Aujourd’hui: Johnny Buckett.
Aimez-vous les caniches? Johnny Buckett les aimait. Il alla jusqu’à clamer cet amour le temps d’une chanson (Un Blues emprunté à Lightnin’ Hopkins semble-t-il mais passons) « Let me play with yo’ poodle », tardif Rockabilly (1961) représentatif de cette vague de musiciens qui s’accrochaient vaillamment à notre musique préférée, ou la pratiquaient avec un (grand) temps de retard comme ce fut le cas de nombreux chanteurs de Country, tel Johnny. Eh oui, Johnny qui déclarait sa flamme au caniche d’une dame en demandant poliment à cette dernière la permission de jouer avec son toutou aux (Je cite) « Longs poils hirsutes » Inutile de préciser de quel genre de caniche il s’agissait.

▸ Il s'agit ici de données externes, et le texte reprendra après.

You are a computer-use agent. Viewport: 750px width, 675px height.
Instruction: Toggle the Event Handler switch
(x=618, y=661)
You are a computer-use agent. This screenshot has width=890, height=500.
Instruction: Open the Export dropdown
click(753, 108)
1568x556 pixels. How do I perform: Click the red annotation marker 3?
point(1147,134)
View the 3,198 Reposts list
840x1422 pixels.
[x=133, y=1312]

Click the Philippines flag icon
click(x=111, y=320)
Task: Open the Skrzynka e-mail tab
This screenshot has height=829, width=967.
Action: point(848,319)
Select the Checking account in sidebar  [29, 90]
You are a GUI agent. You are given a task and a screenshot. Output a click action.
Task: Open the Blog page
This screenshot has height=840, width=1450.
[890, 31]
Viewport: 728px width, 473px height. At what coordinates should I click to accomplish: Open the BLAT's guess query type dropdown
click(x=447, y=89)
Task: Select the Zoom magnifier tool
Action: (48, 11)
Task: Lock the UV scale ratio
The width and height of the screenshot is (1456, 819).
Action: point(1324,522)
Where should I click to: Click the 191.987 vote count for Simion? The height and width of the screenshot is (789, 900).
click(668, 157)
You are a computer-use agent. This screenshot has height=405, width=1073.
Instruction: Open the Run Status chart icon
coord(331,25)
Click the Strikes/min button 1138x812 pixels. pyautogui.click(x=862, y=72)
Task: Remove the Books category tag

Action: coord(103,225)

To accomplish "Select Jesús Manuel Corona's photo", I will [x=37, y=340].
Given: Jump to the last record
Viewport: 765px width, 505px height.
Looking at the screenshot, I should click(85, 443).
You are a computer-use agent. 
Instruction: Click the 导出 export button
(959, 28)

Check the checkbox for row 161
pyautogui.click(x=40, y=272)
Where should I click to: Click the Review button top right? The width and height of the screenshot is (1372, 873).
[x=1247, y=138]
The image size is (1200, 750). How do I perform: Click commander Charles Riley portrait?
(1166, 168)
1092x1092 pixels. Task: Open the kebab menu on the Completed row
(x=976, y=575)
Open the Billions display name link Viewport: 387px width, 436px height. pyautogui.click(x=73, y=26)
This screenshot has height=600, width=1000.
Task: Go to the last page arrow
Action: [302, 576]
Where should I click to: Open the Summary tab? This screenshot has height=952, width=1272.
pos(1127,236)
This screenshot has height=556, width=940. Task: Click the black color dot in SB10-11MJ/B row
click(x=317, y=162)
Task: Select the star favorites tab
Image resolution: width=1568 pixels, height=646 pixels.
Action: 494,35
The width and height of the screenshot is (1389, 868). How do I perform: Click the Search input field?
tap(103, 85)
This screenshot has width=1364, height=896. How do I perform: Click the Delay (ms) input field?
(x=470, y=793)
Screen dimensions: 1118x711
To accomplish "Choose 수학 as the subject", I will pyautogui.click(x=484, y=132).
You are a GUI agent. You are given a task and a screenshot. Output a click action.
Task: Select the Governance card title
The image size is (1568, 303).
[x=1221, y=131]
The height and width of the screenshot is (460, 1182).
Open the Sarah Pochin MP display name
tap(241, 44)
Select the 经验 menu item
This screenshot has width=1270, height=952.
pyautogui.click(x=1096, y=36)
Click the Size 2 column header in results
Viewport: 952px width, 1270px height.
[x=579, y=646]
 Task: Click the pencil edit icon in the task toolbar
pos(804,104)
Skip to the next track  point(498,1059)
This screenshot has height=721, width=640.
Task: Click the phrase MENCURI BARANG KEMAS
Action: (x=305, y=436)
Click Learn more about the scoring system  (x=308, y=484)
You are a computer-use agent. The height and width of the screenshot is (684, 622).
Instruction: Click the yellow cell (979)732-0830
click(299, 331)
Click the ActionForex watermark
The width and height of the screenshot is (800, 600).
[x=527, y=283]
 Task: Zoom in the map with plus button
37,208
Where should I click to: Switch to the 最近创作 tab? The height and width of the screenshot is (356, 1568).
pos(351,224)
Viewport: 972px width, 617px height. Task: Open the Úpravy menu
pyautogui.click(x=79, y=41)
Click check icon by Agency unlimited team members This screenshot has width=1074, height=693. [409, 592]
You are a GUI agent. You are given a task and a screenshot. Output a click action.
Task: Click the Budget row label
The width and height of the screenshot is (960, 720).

Mais qu’en était-il de Johnny Buckett proprement dit? Il s’appelait en réalité Johnny Chisenhall et était plutôt tourné vers la musique Country, il laissa d’ailleurs un titre assez fameux dans le genre, l’inénarrable « Hippie in a blunder », un bon doublé avec son morceau Rockabilly. Entre les caniches désirables et les hippies dans la sauce, l’homme avait décidément une inspiration variée. Cela ne l’empêcha pas de sombrer dans l’oubli jusqu’à la parution des compilations « Desperate Rock’n’Roll » dans les années 80, lesquelles le remirent à l’honneur.

Voila, c’est tout pour aujourd’hui, à bientôt, portez vous bien.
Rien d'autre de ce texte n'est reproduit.